The debate continues.....GM salmon or not? The US authorities are said to be on the cusp of deciding, possibly this coming week, whether to allow GM salmon. It looks like the US FDA may not consider all the things it ought to in deciding whether to grant the OK for GM salmon.
IPS reports:
"It would be the first GM animal approved for human consumption, and there are fears that the review process is overlooking key ripple effects of approving the fish.
These ripple effects are both positive, such as public health benefits, and negative, such as environmental degradation, say researchers.
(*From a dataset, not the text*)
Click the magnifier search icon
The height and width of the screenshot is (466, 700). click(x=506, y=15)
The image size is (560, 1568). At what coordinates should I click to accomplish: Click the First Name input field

The debate over the salmon, which would be raised on fish farms and which contains inserted genes from two other species of fish that allow it to grow faster and require less feed than conventional salmon, has focused on whether the fish would pose a hazard to human health or, were it to escape into oceans or rivers, to wild salmon populations.
The U.S. Food and Drug Administration is charged with evaluating these risks, but critics say the agency is not prepared and does not have a broad enough mandate to fully examine all the implications of allowing this fish on grocery shelves.
And those implications – both positive and negative – could be vast."
Meanwhile, as The Age reports, what sorts of farms grow our food, is the subject of concern by Joew Salatin:
"Joel Salatin, hailed by Time magazine for his prize-winning, pioneering work as a sustainable farmer, is in Sydney to convince farmers that small-scale food producers can be financially successful and rejuvenate the environment.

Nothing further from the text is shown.